Fisher also identifies as pansexual and says that, combined with her Judaism, has given her “fear of rejection, fear of oppression, that fear of violence.”
“I’ve always struggled because I hid it from myself, let alone anybody else, for most of my life. As a lot of people [of] our generation did,” she said.
Barkan, whose extended family still lives in Israel, proudly notes he is Jewish in his Twitter bio and is willing to confront antisemitism directly online.
Both often find themselves wondering if their Jewish identity has informed their approach to horror. “The general white public never has to think, ‘Does my German heritage, or does my Norwegian heritage, have to be a part of this discussion?’” Barkan said.
Yet they feel at home.
“It’s the people in the horror community that you can go to and laugh about how your search histories are [terms like] ‘best decapitations in movies’,” said Barkan.

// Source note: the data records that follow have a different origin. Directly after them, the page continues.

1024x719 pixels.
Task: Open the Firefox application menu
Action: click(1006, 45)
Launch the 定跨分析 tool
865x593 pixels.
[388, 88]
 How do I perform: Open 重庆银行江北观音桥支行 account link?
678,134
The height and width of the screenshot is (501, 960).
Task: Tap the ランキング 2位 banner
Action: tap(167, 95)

And in addition to the other editors, writers, critics and filmmakers in the horror space, they also have a strong working relationship with each other.

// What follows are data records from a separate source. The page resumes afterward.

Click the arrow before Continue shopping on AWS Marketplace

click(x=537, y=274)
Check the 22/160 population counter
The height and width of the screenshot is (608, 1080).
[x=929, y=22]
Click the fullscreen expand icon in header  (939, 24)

“We constantly ask each other for feedback,” said Fisher. “I love having him be an extra set of eyes on something I’m working on.”
IT’S ALIVE
Horror film is changing, as the genre embraces new forms of social critique through works like Get Out and the remake of The Invisible Man.
There are more visibly Jewish horror films now, too, including The Vigil, about a dybbuk (evil spirit) that haunts an Orthodox man who has agreed to serve as a shomer (vigil keeper) over the corpse of a relative.
The film, which has large amounts of Yiddish dialogue and invokes themes of the Holocaust, left an impact on Fisher when she saw it.
“I was not prepared” she said. “I was uncontrollably sobbing by the end of it, because you have this kind of Exorcist-ish representation — except it’s us.”
The pandemic, too, is creating shifts in the genre. With production on so many movies stalled and most audiences avoiding theaters, Barkan hopes some might turn online to find different sorts of films with smaller budgets.
Besides which, the couple note, the world is living through a horror movie right now — and Jews have survived one horror after another.
“We’re just less shocked by certain things,” said Fisher. “I think things are less horrific when you’ve seen things that are truly horrific.”